> Work instructions: Nothing may be dropped or added when the entries below are copied.
++++
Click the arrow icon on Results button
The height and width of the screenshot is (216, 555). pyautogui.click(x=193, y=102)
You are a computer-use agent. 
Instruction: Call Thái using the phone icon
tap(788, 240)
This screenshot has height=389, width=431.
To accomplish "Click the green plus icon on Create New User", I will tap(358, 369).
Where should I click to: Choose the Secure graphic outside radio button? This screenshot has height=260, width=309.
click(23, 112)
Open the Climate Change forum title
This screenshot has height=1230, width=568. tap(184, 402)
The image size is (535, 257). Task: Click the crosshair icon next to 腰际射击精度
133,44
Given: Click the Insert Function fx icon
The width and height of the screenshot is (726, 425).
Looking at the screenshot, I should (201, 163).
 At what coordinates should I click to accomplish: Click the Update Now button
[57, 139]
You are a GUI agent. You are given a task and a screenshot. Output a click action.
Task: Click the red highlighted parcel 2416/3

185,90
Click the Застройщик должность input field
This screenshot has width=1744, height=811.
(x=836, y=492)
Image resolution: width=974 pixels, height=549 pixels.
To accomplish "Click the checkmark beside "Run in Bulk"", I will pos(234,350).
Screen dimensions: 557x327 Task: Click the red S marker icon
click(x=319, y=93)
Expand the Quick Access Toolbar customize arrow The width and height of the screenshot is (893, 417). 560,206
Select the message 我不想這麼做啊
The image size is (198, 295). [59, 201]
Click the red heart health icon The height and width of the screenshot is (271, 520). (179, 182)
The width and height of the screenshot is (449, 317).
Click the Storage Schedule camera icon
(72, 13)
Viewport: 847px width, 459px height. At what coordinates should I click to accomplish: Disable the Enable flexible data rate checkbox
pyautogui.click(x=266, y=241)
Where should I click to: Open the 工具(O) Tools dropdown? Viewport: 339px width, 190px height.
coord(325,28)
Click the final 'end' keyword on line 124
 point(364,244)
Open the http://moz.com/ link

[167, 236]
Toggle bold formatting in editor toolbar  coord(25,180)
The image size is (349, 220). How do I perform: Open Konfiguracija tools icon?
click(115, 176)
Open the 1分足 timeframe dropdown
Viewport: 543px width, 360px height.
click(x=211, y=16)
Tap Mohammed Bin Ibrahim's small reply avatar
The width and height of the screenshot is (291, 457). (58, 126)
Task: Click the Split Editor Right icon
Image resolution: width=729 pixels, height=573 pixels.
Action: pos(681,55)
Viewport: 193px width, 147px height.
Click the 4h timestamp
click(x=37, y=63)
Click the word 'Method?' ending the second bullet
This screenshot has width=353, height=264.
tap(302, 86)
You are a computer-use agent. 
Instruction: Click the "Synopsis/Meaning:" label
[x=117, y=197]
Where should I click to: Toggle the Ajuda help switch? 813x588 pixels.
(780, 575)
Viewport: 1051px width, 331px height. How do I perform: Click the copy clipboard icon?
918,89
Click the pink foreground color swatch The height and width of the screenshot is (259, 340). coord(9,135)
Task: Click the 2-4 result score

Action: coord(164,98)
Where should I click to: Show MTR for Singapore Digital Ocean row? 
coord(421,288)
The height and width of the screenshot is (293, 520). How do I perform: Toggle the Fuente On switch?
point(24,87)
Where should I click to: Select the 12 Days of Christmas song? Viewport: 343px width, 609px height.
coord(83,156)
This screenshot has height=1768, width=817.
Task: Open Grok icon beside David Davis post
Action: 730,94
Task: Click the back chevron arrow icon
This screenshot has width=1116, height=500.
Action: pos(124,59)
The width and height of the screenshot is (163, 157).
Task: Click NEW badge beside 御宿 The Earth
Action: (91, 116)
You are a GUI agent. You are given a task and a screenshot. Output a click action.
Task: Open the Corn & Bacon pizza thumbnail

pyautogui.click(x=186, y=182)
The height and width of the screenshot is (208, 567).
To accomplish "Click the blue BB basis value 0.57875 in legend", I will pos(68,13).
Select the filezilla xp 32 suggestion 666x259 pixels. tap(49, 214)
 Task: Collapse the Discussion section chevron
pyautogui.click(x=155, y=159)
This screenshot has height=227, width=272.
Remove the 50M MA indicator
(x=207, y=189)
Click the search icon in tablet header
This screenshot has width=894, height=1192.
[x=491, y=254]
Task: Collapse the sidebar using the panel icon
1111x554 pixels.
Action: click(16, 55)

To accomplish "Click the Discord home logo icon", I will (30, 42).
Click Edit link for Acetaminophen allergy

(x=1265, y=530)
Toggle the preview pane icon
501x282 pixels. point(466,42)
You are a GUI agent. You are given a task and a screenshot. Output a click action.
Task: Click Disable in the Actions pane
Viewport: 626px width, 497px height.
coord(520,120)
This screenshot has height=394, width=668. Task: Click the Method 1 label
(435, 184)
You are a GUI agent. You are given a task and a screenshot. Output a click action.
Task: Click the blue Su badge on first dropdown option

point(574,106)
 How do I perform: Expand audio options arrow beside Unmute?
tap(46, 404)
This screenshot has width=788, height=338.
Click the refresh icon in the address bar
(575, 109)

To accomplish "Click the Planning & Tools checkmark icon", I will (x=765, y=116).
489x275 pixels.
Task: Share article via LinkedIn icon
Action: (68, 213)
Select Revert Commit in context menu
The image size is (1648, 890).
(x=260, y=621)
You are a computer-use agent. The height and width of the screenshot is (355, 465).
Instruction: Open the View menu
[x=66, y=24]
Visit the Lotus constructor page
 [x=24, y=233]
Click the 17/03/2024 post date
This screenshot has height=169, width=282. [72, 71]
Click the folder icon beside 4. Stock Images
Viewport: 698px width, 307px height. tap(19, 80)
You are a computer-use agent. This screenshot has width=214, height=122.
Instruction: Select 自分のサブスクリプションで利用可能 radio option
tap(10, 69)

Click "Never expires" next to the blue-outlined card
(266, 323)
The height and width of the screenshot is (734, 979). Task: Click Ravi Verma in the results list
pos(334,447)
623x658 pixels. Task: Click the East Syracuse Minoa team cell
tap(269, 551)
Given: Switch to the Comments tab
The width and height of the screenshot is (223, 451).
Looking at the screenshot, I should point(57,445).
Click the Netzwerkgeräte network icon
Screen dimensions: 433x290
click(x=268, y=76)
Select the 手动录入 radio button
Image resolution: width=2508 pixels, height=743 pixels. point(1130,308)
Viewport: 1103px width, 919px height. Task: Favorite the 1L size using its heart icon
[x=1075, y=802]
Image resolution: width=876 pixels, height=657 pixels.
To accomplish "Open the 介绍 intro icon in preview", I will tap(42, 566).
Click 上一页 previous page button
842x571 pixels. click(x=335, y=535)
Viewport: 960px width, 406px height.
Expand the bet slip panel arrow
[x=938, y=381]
++++
> Answer to the exercise:
Click the arrow icon on Results button
The height and width of the screenshot is (216, 555). pyautogui.click(x=193, y=102)
You are a computer-use agent. 
Instruction: Call Thái using the phone icon
tap(788, 240)
This screenshot has height=389, width=431.
To accomplish "Click the green plus icon on Create New User", I will tap(358, 369).
Where should I click to: Choose the Secure graphic outside radio button? This screenshot has height=260, width=309.
click(23, 112)
Open the Climate Change forum title
This screenshot has height=1230, width=568. tap(184, 402)
The image size is (535, 257). Task: Click the crosshair icon next to 腰际射击精度
133,44
Given: Click the Insert Function fx icon
The width and height of the screenshot is (726, 425).
Looking at the screenshot, I should (201, 163).
 At what coordinates should I click to accomplish: Click the Update Now button
[57, 139]
You are a GUI agent. You are given a task and a screenshot. Output a click action.
Task: Click the red highlighted parcel 2416/3

185,90
Click the Застройщик должность input field
This screenshot has width=1744, height=811.
(x=836, y=492)
Image resolution: width=974 pixels, height=549 pixels.
To accomplish "Click the checkmark beside "Run in Bulk"", I will pos(234,350).
Screen dimensions: 557x327 Task: Click the red S marker icon
click(x=319, y=93)
Expand the Quick Access Toolbar customize arrow The width and height of the screenshot is (893, 417). 560,206
Select the message 我不想這麼做啊
The image size is (198, 295). [59, 201]
Click the red heart health icon The height and width of the screenshot is (271, 520). (179, 182)
The width and height of the screenshot is (449, 317).
Click the Storage Schedule camera icon
(72, 13)
Viewport: 847px width, 459px height. At what coordinates should I click to accomplish: Disable the Enable flexible data rate checkbox
pyautogui.click(x=266, y=241)
Where should I click to: Open the 工具(O) Tools dropdown? Viewport: 339px width, 190px height.
coord(325,28)
Click the final 'end' keyword on line 124
 point(364,244)
Open the http://moz.com/ link

[167, 236]
Toggle bold formatting in editor toolbar  coord(25,180)
The image size is (349, 220). How do I perform: Open Konfiguracija tools icon?
click(115, 176)
Open the 1分足 timeframe dropdown
Viewport: 543px width, 360px height.
click(x=211, y=16)
Tap Mohammed Bin Ibrahim's small reply avatar
The width and height of the screenshot is (291, 457). (58, 126)
Task: Click the Split Editor Right icon
Image resolution: width=729 pixels, height=573 pixels.
Action: pos(681,55)
Viewport: 193px width, 147px height.
Click the 4h timestamp
click(x=37, y=63)
Click the word 'Method?' ending the second bullet
This screenshot has width=353, height=264.
tap(302, 86)
You are a computer-use agent. 
Instruction: Click the "Synopsis/Meaning:" label
[x=117, y=197]
Where should I click to: Toggle the Ajuda help switch? 813x588 pixels.
(780, 575)
Viewport: 1051px width, 331px height. How do I perform: Click the copy clipboard icon?
918,89
Click the pink foreground color swatch The height and width of the screenshot is (259, 340). coord(9,135)
Task: Click the 2-4 result score

Action: coord(164,98)
Where should I click to: Show MTR for Singapore Digital Ocean row? 
coord(421,288)
The height and width of the screenshot is (293, 520). How do I perform: Toggle the Fuente On switch?
point(24,87)
Where should I click to: Select the 12 Days of Christmas song? Viewport: 343px width, 609px height.
coord(83,156)
This screenshot has height=1768, width=817.
Task: Open Grok icon beside David Davis post
Action: 730,94
Task: Click the back chevron arrow icon
This screenshot has width=1116, height=500.
Action: pos(124,59)
The width and height of the screenshot is (163, 157).
Task: Click NEW badge beside 御宿 The Earth
Action: (91, 116)
You are a GUI agent. You are given a task and a screenshot. Output a click action.
Task: Open the Corn & Bacon pizza thumbnail

pyautogui.click(x=186, y=182)
The height and width of the screenshot is (208, 567).
To accomplish "Click the blue BB basis value 0.57875 in legend", I will pos(68,13).
Select the filezilla xp 32 suggestion 666x259 pixels. tap(49, 214)
 Task: Collapse the Discussion section chevron
pyautogui.click(x=155, y=159)
This screenshot has height=227, width=272.
Remove the 50M MA indicator
(x=207, y=189)
Click the search icon in tablet header
This screenshot has width=894, height=1192.
[x=491, y=254]
Task: Collapse the sidebar using the panel icon
1111x554 pixels.
Action: click(16, 55)

To accomplish "Click the Discord home logo icon", I will (30, 42).
Click Edit link for Acetaminophen allergy

(x=1265, y=530)
Toggle the preview pane icon
501x282 pixels. point(466,42)
You are a GUI agent. You are given a task and a screenshot. Output a click action.
Task: Click Disable in the Actions pane
Viewport: 626px width, 497px height.
coord(520,120)
This screenshot has height=394, width=668. Task: Click the Method 1 label
(435, 184)
You are a GUI agent. You are given a task and a screenshot. Output a click action.
Task: Click the blue Su badge on first dropdown option

point(574,106)
 How do I perform: Expand audio options arrow beside Unmute?
tap(46, 404)
This screenshot has width=788, height=338.
Click the refresh icon in the address bar
(575, 109)

To accomplish "Click the Planning & Tools checkmark icon", I will (x=765, y=116).
489x275 pixels.
Task: Share article via LinkedIn icon
Action: (68, 213)
Select Revert Commit in context menu
The image size is (1648, 890).
(x=260, y=621)
You are a computer-use agent. The height and width of the screenshot is (355, 465).
Instruction: Open the View menu
[x=66, y=24]
Visit the Lotus constructor page
 [x=24, y=233]
Click the 17/03/2024 post date
This screenshot has height=169, width=282. [72, 71]
Click the folder icon beside 4. Stock Images
Viewport: 698px width, 307px height. tap(19, 80)
You are a computer-use agent. This screenshot has width=214, height=122.
Instruction: Select 自分のサブスクリプションで利用可能 radio option
tap(10, 69)

Click "Never expires" next to the blue-outlined card
(266, 323)
The height and width of the screenshot is (734, 979). Task: Click Ravi Verma in the results list
pos(334,447)
623x658 pixels. Task: Click the East Syracuse Minoa team cell
tap(269, 551)
Given: Switch to the Comments tab
The width and height of the screenshot is (223, 451).
Looking at the screenshot, I should point(57,445).
Click the Netzwerkgeräte network icon
Screen dimensions: 433x290
click(x=268, y=76)
Select the 手动录入 radio button
Image resolution: width=2508 pixels, height=743 pixels. point(1130,308)
Viewport: 1103px width, 919px height. Task: Favorite the 1L size using its heart icon
[x=1075, y=802]
Image resolution: width=876 pixels, height=657 pixels.
To accomplish "Open the 介绍 intro icon in preview", I will tap(42, 566).
Click 上一页 previous page button
842x571 pixels. click(x=335, y=535)
Viewport: 960px width, 406px height.
Expand the bet slip panel arrow
[x=938, y=381]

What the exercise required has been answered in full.